- **Records for processing**

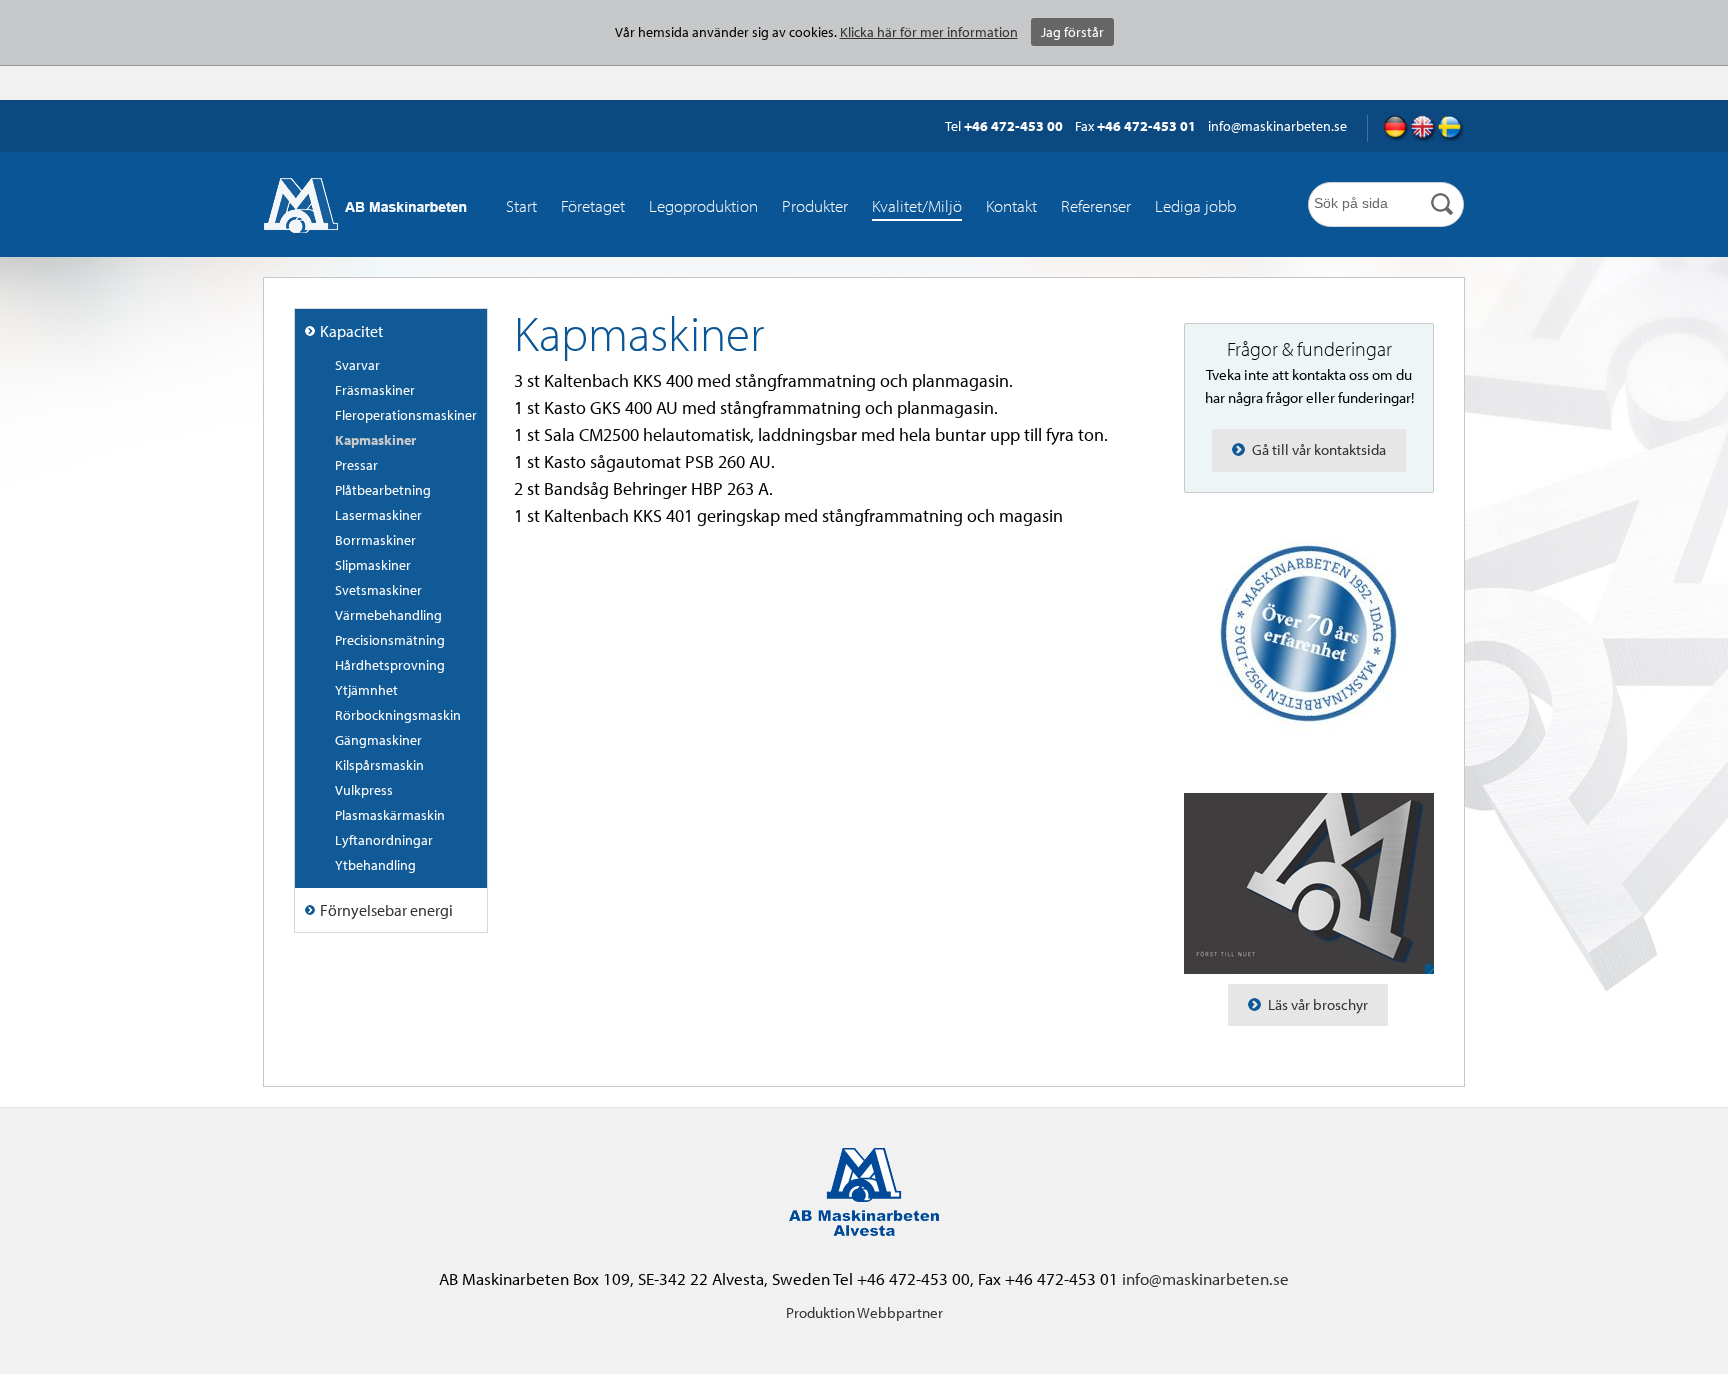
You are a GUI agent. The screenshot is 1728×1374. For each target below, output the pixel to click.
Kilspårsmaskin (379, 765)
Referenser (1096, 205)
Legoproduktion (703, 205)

---

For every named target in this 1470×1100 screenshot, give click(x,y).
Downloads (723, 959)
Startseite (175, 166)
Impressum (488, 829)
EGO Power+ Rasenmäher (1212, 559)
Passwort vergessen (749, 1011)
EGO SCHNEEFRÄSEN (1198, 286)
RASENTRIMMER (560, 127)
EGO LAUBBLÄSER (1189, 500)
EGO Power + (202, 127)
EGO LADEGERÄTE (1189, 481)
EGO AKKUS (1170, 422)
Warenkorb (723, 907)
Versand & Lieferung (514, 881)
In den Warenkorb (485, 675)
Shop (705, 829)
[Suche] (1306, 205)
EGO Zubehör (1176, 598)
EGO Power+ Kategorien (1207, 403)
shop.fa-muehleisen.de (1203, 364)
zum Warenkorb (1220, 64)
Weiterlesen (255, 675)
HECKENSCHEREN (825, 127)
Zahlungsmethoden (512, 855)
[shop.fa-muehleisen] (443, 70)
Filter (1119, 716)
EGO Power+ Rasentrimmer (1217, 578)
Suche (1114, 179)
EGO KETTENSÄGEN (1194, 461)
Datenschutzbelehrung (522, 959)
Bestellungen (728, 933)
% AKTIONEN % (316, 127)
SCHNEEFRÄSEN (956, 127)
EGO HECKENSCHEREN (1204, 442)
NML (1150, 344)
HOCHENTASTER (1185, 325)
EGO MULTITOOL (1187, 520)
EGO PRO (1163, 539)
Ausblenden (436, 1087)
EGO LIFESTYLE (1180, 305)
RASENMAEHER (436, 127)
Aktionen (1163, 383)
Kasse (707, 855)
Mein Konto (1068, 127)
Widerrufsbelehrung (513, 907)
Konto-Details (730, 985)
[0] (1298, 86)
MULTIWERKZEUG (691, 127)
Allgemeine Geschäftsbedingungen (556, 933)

- **Task description**
Rename "MULTIWERKZEUG" to "MULTITOOL" in the part of the records that opens with the line containing "Kasse (707, 855)" and closes with the line containing "Allgemeine Geschäftsbedingungen (556, 933)". Reproduce only those lines, leaving everything else unchanged.

- **Correct answer**
Kasse (707, 855)
Mein Konto (1068, 127)
Widerrufsbelehrung (513, 907)
Konto-Details (730, 985)
[0] (1298, 86)
MULTITOOL (691, 127)
Allgemeine Geschäftsbedingungen (556, 933)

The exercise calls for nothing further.